NOTE: This is the third of four posts delving into the anatomy of high performance wall assembly. The last post featured the wall at Pumpkin Ridge Passive House. This week’s explains our approach at the Glasswood Passive House Retrofit. All four analyses are part of our building science exhibit, “Evolution of Enclosure,” that recently completed a 5-week showing at AIA Portland’s Center for Architecture.
As a Passive House retrofit project (the first such effort on a commercial building in North America) Glasswood presented unique opportunities and challenges to solve for in its high performance wall assembly design. Because code already required new exterior insulation, structural sheathing, and added fire resistance, the extra effort to attain Passive House certification – air sealing and thicker insulation – was modest. But the team did need to figure out what to do with the existing stud wall.
The air barrier for the project is a layer of OSB with taped seams, sandwiched between the existing 2×4 stud wall and a new 2×4 wall built immediately inboard. This location protects the air barrier from inadvertent occupant damage (nail holes from hanging artwork, for example) on into the future.
The two 2×4 stud walls are filled with high density cellulose insulation for a combined center of cavity insulative value of R-26. Two inches of continuous EPS foam insulation adds another R-9 to the assembly, and is only modestly thicker than the exterior insulation required by code. The sum of these three layers of insulation (plus sheet goods and air films) is: R-33 whole wall and R-39 center of cavity.

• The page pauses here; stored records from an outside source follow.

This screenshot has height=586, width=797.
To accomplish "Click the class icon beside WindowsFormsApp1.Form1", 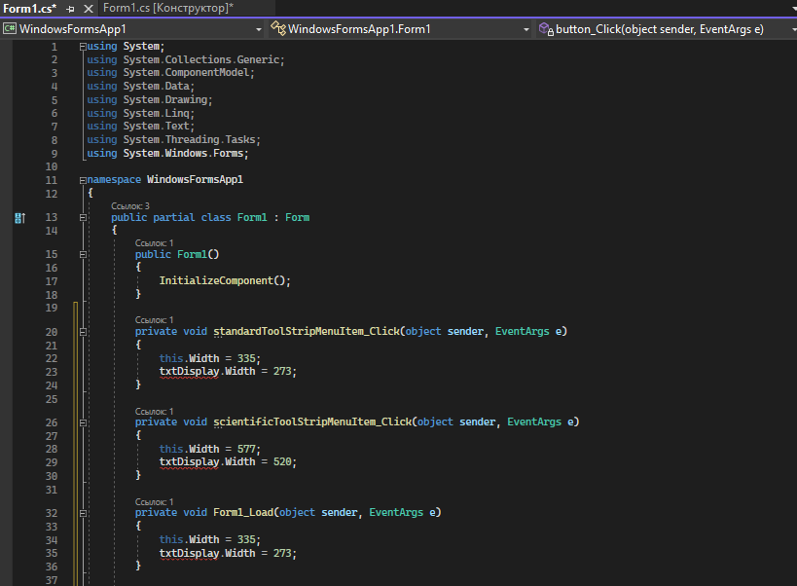I will coord(278,29).
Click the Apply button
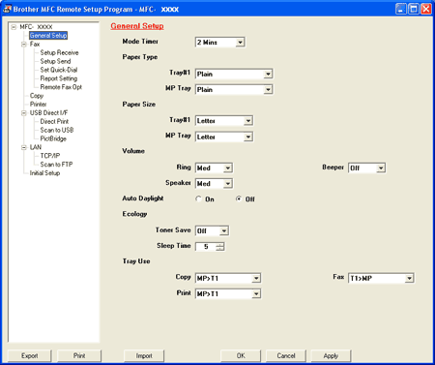This screenshot has height=365, width=435. point(331,355)

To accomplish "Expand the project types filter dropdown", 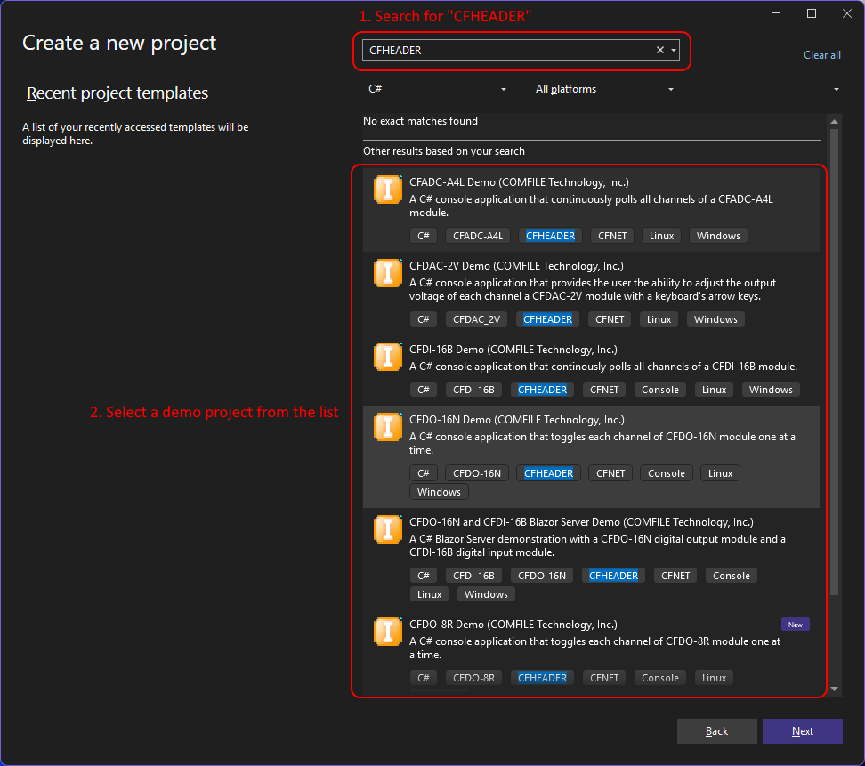I will pyautogui.click(x=837, y=90).
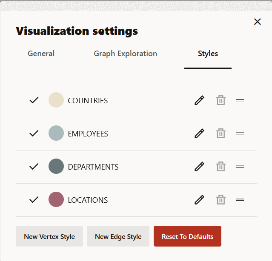Delete the EMPLOYEES style
272x261 pixels.
click(x=220, y=133)
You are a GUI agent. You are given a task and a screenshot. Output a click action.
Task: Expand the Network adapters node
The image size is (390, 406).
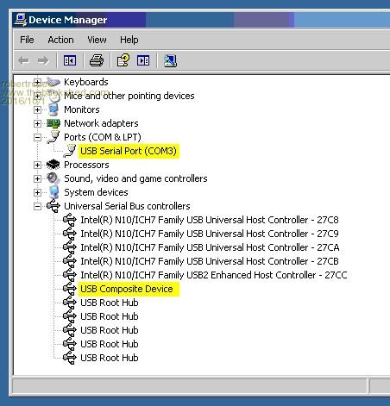click(37, 123)
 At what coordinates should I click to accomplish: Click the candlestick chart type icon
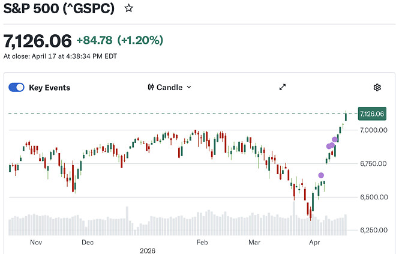coord(151,87)
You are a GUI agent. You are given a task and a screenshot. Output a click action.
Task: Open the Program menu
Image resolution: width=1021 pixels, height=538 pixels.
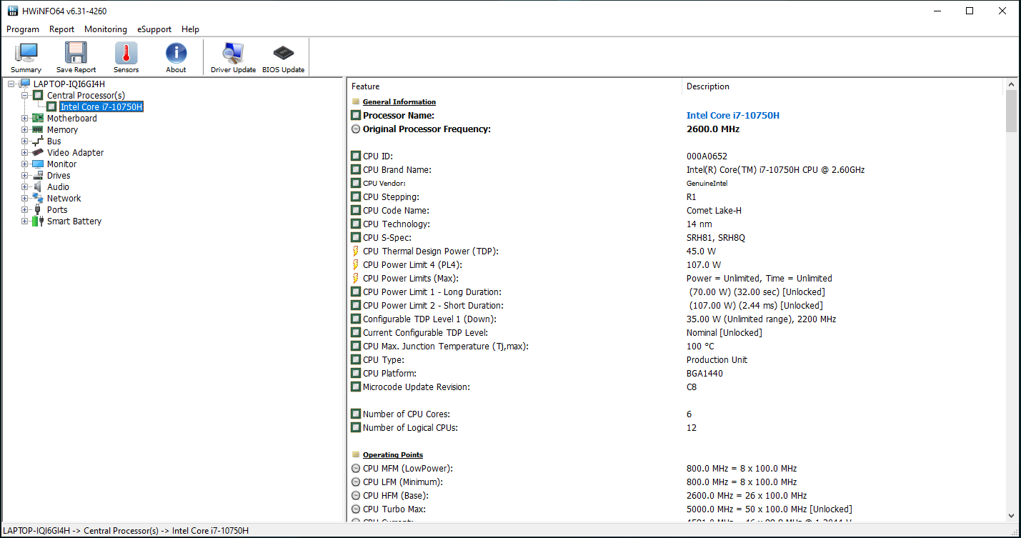23,29
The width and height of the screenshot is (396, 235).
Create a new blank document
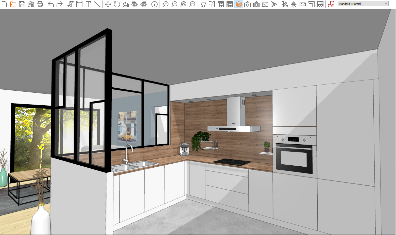pos(4,4)
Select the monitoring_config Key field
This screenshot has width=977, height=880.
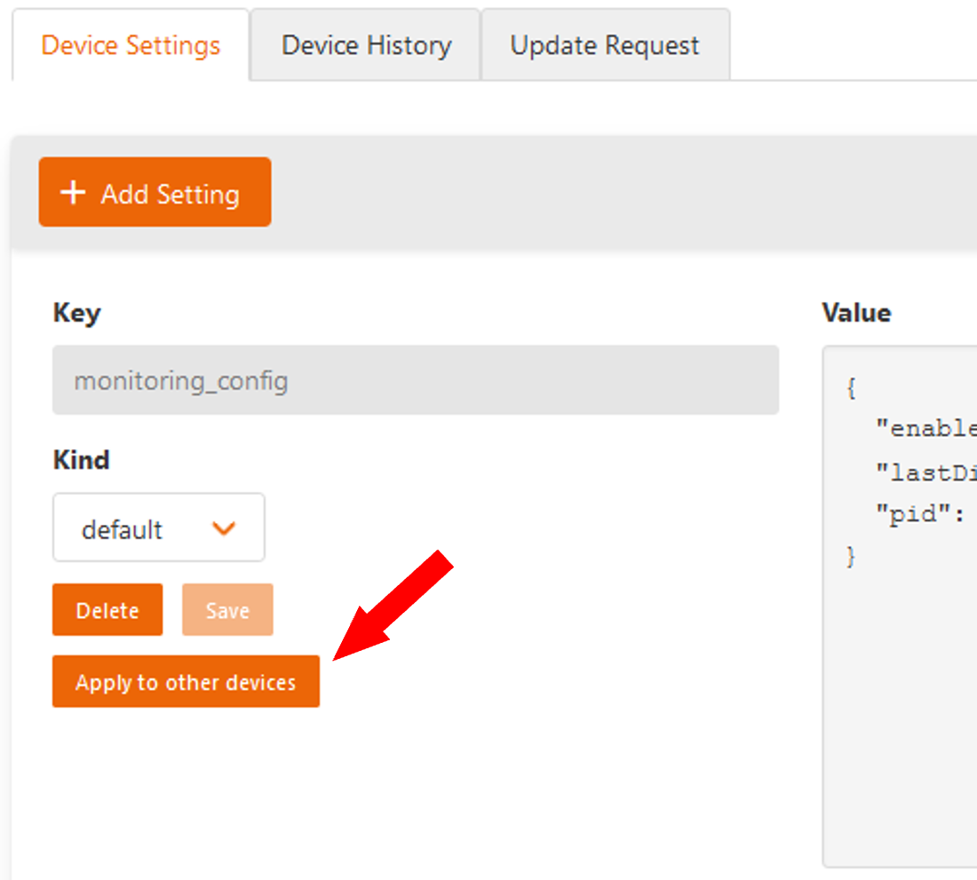click(x=417, y=381)

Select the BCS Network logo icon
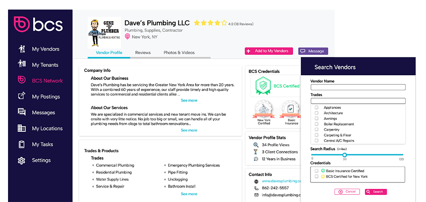(22, 80)
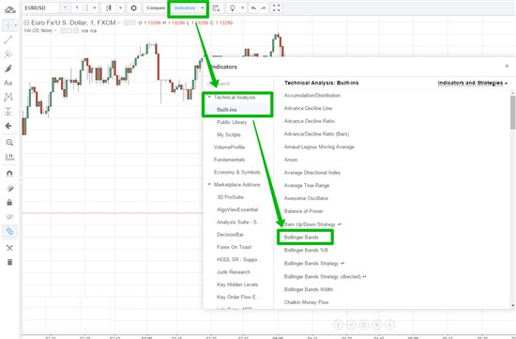Viewport: 516px width, 339px height.
Task: Undo the last chart action
Action: (253, 8)
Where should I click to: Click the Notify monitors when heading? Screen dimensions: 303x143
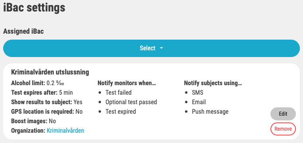pos(127,83)
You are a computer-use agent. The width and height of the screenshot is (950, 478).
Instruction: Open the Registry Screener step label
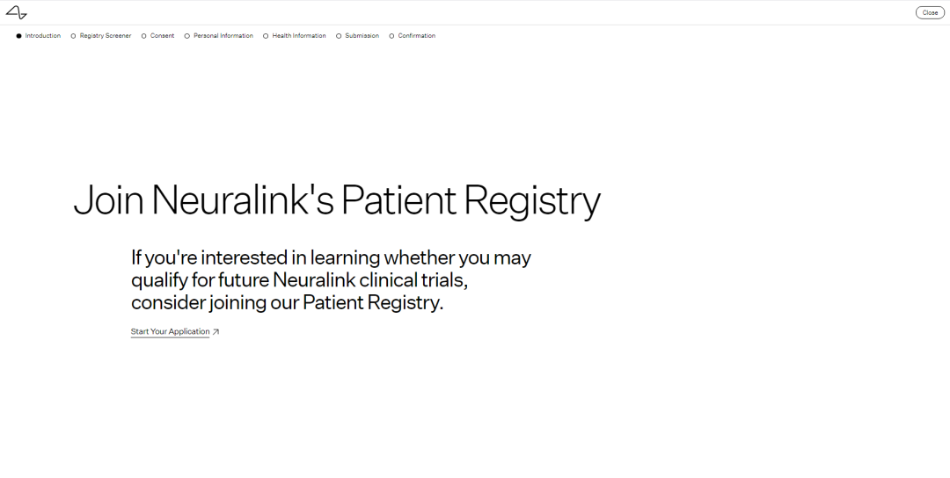[106, 36]
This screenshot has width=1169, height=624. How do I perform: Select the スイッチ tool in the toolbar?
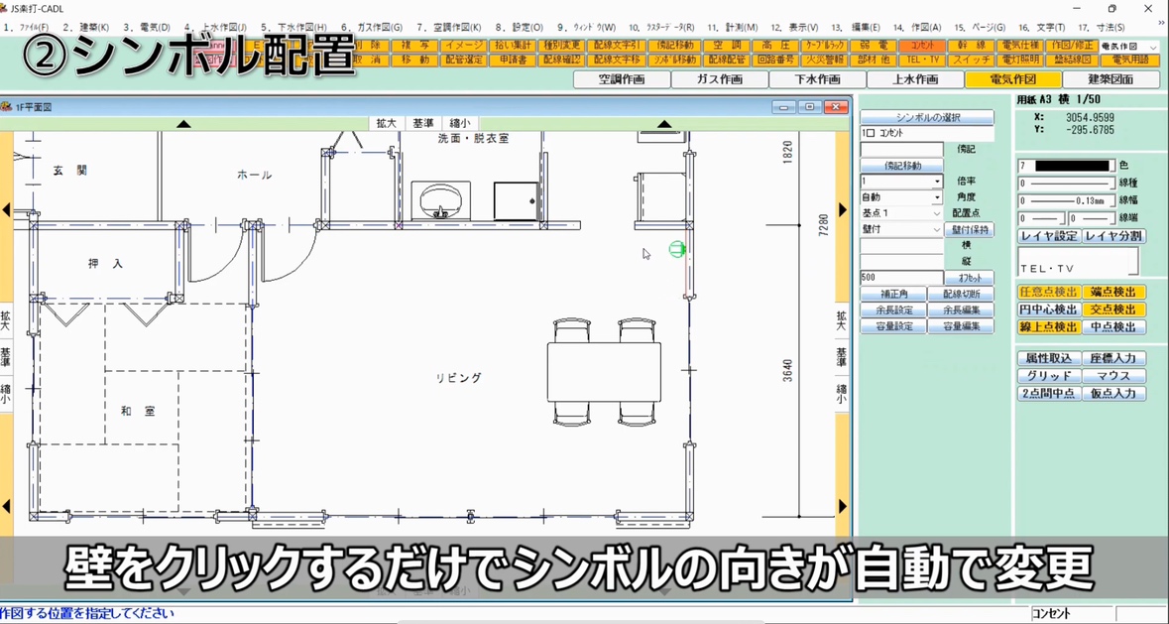click(971, 59)
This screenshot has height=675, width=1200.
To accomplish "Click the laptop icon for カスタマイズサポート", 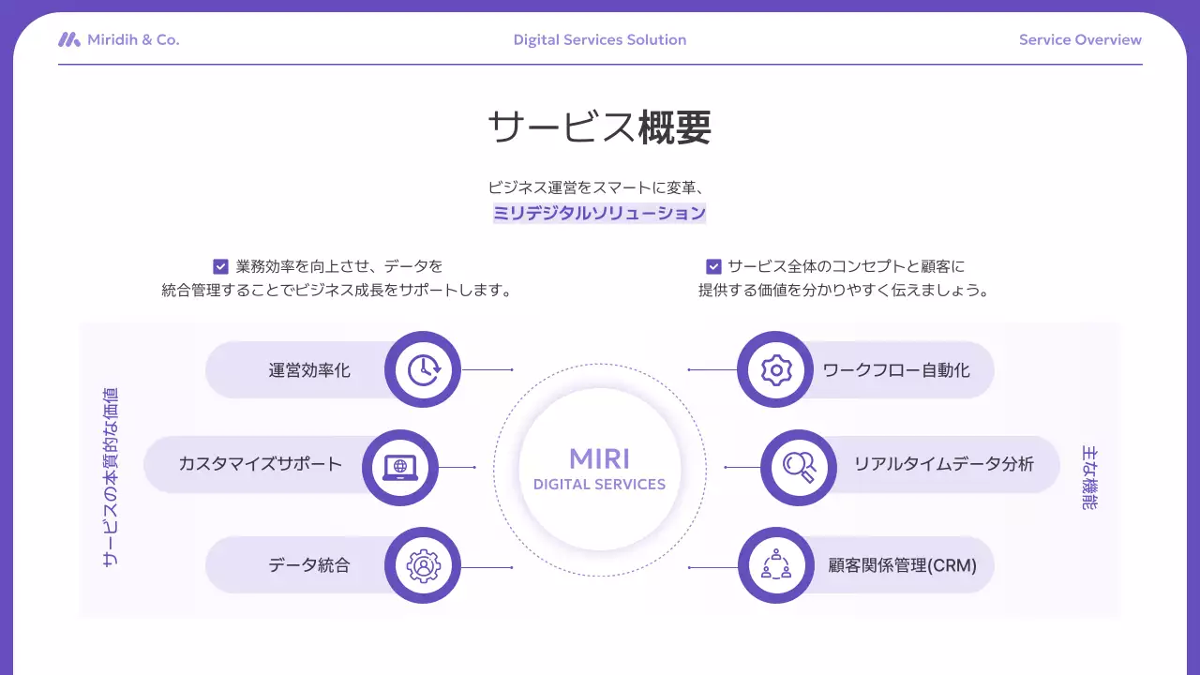I will (399, 466).
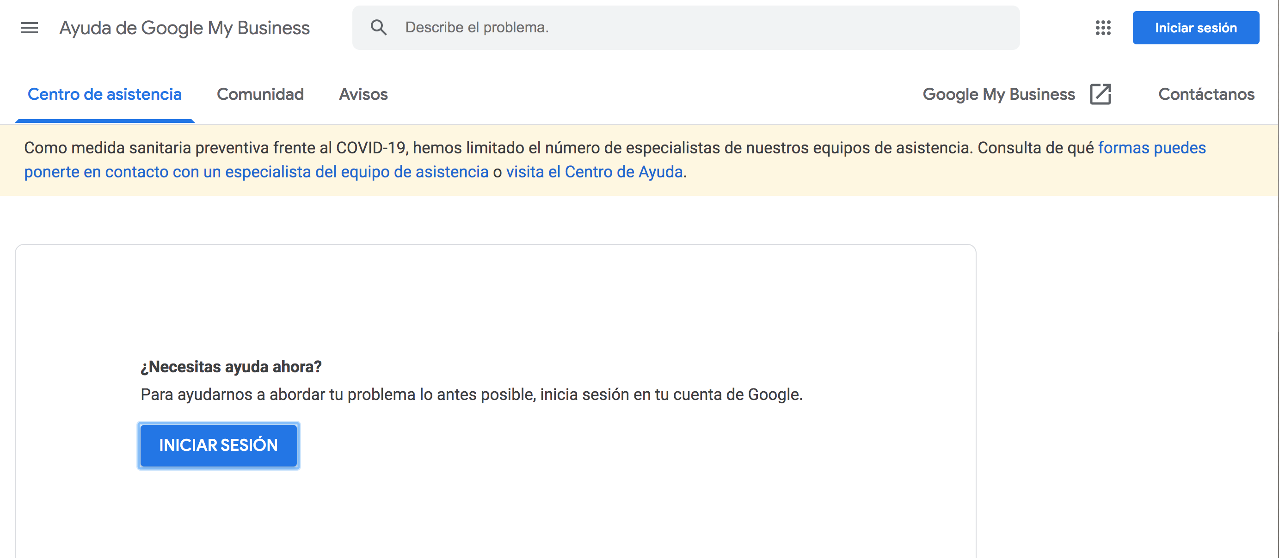Select the 'Centro de asistencia' tab
The width and height of the screenshot is (1279, 558).
pyautogui.click(x=105, y=94)
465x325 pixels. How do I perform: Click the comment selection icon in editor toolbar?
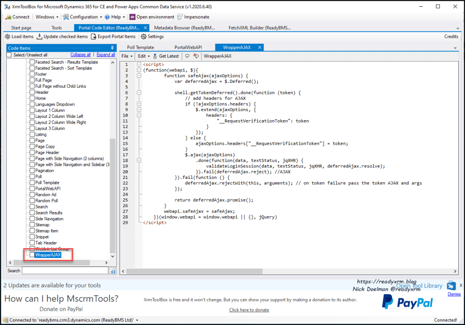[x=187, y=56]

Glasswood’s Hardie siding provides the first line of defense from water intrusion, with a rain screen cavity behind that allows water to drain away. 60 minute paper provides the water-resistive barrier, while a continuous layer of DensGlass immediately outboard of the EPS adds code-required fire resistance to the assembly.
Both the OSB and EPS are vapor retarders, making the assembly semi-vapor permeable in both directions. The EPS warms the structural plywood sheathing so that moisture remains in vapor form and can diffuse out of the assembly harmlessly. The ventilated rain screen cavity adds modest drying capacity to this semi-permeable assembly, but its main purpose in this context is to dry the cladding and facilitate drainage of bulk water.
A little extra insulation, a second stud wall, and a bit of attention to detail on air sealing brought a code-required envelope retrofit into über-efficient Passive House territory.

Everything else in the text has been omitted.